**TASK DATA**:
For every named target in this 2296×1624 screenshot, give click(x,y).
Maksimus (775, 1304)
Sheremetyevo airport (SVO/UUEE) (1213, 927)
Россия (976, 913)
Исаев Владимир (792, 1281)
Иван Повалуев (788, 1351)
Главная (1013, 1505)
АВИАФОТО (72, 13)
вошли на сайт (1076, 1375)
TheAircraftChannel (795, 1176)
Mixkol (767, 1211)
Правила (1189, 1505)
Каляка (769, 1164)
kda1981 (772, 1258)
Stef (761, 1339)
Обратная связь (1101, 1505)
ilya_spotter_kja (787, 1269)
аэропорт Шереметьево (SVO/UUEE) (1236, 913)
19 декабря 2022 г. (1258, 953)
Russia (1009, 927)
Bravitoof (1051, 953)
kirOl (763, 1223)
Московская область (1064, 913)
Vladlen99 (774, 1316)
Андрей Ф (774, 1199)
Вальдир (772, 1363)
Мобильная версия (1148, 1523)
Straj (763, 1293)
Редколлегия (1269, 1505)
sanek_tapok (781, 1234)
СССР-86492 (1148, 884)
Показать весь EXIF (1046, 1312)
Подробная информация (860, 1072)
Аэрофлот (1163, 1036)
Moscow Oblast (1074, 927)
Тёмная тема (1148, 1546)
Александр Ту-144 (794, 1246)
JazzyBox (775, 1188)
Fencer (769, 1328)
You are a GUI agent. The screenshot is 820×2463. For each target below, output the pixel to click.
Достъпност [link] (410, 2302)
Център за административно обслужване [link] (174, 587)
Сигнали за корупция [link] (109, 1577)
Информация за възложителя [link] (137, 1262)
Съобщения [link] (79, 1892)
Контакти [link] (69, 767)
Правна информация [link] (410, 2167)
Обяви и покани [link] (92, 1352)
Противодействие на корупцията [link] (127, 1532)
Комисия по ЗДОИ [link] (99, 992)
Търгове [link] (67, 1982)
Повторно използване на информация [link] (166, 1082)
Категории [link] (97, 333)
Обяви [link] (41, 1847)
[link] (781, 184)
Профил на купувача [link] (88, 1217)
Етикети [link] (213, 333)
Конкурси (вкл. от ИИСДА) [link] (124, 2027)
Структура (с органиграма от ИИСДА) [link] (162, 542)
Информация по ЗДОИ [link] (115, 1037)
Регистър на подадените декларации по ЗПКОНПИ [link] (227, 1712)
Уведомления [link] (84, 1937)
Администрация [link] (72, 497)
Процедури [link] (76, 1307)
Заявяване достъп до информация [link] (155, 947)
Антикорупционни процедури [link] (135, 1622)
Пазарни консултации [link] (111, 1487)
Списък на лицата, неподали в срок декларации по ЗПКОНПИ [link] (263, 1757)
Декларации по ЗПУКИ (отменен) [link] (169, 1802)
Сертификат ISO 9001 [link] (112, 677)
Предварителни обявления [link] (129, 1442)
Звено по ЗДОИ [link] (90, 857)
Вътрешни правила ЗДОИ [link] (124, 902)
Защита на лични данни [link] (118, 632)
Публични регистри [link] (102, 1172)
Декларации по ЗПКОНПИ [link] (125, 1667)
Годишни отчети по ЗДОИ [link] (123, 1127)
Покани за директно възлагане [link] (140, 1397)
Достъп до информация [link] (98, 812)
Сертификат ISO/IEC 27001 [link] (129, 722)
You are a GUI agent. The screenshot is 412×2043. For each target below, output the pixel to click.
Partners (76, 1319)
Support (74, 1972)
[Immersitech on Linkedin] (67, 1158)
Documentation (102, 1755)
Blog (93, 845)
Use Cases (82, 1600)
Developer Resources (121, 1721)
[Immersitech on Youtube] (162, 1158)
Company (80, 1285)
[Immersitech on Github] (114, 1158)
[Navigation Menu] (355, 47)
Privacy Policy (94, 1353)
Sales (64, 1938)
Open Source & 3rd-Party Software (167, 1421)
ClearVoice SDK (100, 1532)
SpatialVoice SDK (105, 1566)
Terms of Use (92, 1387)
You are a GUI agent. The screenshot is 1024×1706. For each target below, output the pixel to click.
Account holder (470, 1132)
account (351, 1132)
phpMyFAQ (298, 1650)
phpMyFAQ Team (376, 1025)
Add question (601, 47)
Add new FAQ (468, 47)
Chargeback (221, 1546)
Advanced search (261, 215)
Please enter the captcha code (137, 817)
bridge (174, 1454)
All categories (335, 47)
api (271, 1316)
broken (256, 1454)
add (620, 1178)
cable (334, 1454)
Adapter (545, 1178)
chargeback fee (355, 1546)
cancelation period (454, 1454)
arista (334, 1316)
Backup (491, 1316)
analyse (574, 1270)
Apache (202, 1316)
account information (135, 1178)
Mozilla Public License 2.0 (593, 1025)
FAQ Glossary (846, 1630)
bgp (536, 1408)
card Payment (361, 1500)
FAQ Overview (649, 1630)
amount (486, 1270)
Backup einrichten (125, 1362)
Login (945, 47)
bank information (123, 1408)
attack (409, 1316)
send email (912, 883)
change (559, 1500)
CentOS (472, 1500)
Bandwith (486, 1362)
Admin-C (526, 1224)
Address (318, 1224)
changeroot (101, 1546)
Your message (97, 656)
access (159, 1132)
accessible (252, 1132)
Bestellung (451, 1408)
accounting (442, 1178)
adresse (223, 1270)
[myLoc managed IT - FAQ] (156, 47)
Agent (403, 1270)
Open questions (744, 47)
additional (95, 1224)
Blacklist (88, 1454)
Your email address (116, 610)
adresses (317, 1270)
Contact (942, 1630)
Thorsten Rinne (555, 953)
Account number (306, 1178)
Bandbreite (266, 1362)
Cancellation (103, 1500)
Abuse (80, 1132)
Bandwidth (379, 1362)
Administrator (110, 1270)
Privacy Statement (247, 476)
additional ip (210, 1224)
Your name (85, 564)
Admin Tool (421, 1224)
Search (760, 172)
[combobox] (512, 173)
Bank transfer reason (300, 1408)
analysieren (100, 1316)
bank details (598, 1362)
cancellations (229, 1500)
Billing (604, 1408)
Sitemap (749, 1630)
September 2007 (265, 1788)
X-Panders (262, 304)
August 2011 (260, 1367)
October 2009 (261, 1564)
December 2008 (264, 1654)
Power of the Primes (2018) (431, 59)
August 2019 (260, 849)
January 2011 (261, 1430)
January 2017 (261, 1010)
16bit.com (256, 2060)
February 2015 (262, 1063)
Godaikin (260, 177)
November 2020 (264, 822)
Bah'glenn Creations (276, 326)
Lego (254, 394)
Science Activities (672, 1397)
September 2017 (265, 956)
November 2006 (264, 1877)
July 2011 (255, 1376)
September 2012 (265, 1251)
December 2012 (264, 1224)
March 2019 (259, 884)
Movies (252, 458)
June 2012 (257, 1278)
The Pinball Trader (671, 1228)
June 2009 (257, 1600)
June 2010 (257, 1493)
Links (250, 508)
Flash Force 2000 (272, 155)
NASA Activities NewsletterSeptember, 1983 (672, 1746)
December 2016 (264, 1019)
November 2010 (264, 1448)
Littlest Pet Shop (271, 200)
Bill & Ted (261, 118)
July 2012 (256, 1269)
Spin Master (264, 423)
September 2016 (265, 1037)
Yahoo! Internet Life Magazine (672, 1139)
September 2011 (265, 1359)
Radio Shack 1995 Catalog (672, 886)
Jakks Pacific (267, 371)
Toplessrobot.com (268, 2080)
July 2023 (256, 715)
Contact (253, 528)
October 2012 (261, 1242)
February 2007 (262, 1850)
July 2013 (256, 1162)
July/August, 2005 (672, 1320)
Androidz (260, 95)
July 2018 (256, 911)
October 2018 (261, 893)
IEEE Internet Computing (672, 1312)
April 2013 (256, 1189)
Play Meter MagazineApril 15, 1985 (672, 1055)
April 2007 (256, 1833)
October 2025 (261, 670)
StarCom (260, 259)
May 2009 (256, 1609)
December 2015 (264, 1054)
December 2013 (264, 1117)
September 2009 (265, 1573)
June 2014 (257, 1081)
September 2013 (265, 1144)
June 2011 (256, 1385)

**EXERCISE**:
Set down, from the entries above, exactly the lines from the one with "Apache (202, 1316)" up to and including the one with "bank information (123, 1408)", and no other lines.

**PROBLEM SOLUTION**:
Apache (202, 1316)
account information (135, 1178)
Mozilla Public License 2.0 (593, 1025)
FAQ Glossary (846, 1630)
bgp (536, 1408)
card Payment (361, 1500)
FAQ Overview (649, 1630)
amount (486, 1270)
Backup einrichten (125, 1362)
Login (945, 47)
bank information (123, 1408)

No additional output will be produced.